▸ **DATA SHOWN**
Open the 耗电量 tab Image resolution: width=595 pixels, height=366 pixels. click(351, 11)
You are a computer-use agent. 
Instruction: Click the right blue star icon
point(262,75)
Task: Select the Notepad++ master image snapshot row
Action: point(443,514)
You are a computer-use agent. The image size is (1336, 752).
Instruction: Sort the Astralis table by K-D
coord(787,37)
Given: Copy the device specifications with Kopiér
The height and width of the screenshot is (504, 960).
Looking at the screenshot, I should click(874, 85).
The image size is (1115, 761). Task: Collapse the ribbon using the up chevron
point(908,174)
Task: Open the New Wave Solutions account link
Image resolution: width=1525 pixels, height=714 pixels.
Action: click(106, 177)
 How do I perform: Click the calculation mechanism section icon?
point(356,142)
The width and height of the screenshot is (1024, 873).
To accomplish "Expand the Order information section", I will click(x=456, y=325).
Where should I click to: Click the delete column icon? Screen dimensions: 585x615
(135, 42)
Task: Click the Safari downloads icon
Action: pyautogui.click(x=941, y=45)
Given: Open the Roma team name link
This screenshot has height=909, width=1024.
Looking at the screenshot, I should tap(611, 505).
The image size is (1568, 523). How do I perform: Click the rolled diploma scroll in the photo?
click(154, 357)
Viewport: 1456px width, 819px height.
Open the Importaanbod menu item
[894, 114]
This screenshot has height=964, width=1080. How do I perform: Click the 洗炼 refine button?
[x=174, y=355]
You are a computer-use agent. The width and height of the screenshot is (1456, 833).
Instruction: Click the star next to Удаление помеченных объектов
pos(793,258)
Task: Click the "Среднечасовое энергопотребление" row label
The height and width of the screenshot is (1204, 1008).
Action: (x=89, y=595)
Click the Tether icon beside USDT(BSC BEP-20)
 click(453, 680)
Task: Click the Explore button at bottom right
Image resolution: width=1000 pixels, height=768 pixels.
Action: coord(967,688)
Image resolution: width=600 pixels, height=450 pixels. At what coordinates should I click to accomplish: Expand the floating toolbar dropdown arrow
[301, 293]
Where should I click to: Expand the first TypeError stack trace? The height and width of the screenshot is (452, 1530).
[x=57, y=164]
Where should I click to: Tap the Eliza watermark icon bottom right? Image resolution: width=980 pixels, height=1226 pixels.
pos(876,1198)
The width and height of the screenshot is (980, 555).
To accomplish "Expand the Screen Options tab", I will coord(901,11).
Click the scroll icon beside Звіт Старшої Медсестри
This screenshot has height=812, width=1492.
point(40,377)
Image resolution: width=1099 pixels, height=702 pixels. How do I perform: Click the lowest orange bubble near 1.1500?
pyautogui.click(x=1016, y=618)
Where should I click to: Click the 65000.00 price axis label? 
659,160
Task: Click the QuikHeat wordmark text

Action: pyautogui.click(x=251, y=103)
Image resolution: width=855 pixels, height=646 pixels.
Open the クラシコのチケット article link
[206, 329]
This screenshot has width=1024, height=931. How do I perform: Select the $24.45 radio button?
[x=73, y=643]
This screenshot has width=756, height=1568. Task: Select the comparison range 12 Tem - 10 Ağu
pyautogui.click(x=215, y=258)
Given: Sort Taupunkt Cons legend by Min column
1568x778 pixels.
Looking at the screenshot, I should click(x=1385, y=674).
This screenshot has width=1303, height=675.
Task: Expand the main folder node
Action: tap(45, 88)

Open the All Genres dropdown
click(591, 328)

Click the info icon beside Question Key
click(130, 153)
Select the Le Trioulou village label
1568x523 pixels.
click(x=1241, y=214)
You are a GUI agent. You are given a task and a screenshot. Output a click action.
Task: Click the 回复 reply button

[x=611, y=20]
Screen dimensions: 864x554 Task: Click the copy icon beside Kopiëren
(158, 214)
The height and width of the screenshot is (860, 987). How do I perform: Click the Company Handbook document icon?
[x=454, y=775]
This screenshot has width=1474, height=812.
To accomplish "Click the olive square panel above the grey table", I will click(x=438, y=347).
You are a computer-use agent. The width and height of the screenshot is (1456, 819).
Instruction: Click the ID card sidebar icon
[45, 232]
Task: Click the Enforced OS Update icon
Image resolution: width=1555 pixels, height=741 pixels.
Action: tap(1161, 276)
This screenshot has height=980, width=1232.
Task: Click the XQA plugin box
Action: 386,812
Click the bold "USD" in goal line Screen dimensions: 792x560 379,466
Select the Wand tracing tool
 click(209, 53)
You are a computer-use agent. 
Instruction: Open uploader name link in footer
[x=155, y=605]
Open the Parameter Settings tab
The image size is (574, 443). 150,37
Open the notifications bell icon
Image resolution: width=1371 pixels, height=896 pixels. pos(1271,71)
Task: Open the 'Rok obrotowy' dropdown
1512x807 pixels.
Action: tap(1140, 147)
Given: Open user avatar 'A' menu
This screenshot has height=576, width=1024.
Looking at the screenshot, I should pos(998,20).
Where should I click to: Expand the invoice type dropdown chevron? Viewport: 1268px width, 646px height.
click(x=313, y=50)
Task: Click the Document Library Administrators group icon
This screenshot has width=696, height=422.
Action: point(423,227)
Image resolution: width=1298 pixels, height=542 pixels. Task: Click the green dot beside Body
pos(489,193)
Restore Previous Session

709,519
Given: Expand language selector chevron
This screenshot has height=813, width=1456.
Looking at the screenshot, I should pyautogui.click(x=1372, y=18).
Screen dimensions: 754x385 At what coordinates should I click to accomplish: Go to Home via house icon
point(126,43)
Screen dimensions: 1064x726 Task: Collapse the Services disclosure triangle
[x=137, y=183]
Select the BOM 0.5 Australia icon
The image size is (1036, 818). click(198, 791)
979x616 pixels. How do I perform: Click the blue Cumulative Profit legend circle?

▸ **TASK OBJECTIVE**
Report only a number: how many lines in the material above contain the string "legend".

▸ **EXPECTED ANSWER**
2